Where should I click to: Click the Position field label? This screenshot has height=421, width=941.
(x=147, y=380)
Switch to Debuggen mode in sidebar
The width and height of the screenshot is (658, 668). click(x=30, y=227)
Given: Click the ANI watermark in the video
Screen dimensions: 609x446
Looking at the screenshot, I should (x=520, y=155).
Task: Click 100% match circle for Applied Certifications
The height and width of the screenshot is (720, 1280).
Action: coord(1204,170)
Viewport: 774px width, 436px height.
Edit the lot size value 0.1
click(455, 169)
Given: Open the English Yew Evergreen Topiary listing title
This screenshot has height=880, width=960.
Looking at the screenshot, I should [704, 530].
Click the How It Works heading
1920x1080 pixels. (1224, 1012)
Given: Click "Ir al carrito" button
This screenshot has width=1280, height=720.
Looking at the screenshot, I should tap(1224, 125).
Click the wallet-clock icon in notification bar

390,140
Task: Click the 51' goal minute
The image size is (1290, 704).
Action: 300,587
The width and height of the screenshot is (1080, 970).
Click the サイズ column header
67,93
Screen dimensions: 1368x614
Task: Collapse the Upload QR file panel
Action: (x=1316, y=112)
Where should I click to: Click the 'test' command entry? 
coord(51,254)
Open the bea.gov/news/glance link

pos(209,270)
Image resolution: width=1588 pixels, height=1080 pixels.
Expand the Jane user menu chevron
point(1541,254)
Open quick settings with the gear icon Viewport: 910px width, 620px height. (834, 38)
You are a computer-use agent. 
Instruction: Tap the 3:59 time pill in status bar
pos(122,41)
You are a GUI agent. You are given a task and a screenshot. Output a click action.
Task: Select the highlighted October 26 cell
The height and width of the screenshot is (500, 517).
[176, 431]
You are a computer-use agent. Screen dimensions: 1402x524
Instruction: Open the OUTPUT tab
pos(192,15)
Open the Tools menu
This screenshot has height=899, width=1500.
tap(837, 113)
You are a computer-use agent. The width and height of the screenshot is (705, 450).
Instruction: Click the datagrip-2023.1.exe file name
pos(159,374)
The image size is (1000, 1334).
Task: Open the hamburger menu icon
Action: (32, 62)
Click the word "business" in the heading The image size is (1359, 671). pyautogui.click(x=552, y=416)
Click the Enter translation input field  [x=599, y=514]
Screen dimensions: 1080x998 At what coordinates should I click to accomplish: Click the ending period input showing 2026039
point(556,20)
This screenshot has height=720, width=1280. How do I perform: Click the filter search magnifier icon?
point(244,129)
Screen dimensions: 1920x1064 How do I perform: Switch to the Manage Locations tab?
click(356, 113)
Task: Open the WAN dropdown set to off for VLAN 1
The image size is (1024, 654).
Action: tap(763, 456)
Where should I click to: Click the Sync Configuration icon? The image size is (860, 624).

━━━━━━━━━━━━━━━━

__EXERCISE AIM__: Output the entire listing above without leaving out or altering anything.

__RESPONSE__:
Where should I click to: Click the Position field label? This screenshot has height=421, width=941.
(x=147, y=380)
Switch to Debuggen mode in sidebar
The width and height of the screenshot is (658, 668). click(x=30, y=227)
Given: Click the ANI watermark in the video
Screen dimensions: 609x446
Looking at the screenshot, I should (x=520, y=155).
Task: Click 100% match circle for Applied Certifications
The height and width of the screenshot is (720, 1280).
Action: coord(1204,170)
Viewport: 774px width, 436px height.
Edit the lot size value 0.1
click(455, 169)
Given: Open the English Yew Evergreen Topiary listing title
This screenshot has height=880, width=960.
Looking at the screenshot, I should [704, 530].
Click the How It Works heading
1920x1080 pixels. (1224, 1012)
Given: Click "Ir al carrito" button
This screenshot has width=1280, height=720.
Looking at the screenshot, I should tap(1224, 125).
Click the wallet-clock icon in notification bar

390,140
Task: Click the 51' goal minute
The image size is (1290, 704).
Action: 300,587
The width and height of the screenshot is (1080, 970).
Click the サイズ column header
67,93
Screen dimensions: 1368x614
Task: Collapse the Upload QR file panel
Action: (x=1316, y=112)
Where should I click to: Click the 'test' command entry? 
coord(51,254)
Open the bea.gov/news/glance link

pos(209,270)
Image resolution: width=1588 pixels, height=1080 pixels.
Expand the Jane user menu chevron
point(1541,254)
Open quick settings with the gear icon Viewport: 910px width, 620px height. (834, 38)
You are a computer-use agent. 
Instruction: Tap the 3:59 time pill in status bar
pos(122,41)
You are a GUI agent. You are given a task and a screenshot. Output a click action.
Task: Select the highlighted October 26 cell
The height and width of the screenshot is (500, 517).
[176, 431]
You are a computer-use agent. Screen dimensions: 1402x524
Instruction: Open the OUTPUT tab
pos(192,15)
Open the Tools menu
This screenshot has height=899, width=1500.
tap(837, 113)
You are a computer-use agent. The width and height of the screenshot is (705, 450).
Instruction: Click the datagrip-2023.1.exe file name
pos(159,374)
The image size is (1000, 1334).
Task: Open the hamburger menu icon
Action: (32, 62)
Click the word "business" in the heading The image size is (1359, 671). pyautogui.click(x=552, y=416)
Click the Enter translation input field  [x=599, y=514]
Screen dimensions: 1080x998 At what coordinates should I click to accomplish: Click the ending period input showing 2026039
point(556,20)
This screenshot has height=720, width=1280. How do I perform: Click the filter search magnifier icon?
point(244,129)
Screen dimensions: 1920x1064 How do I perform: Switch to the Manage Locations tab?
click(356, 113)
Task: Open the WAN dropdown set to off for VLAN 1
The image size is (1024, 654).
Action: tap(763, 456)
Where should I click to: Click the Sync Configuration icon? The image size is (860, 624).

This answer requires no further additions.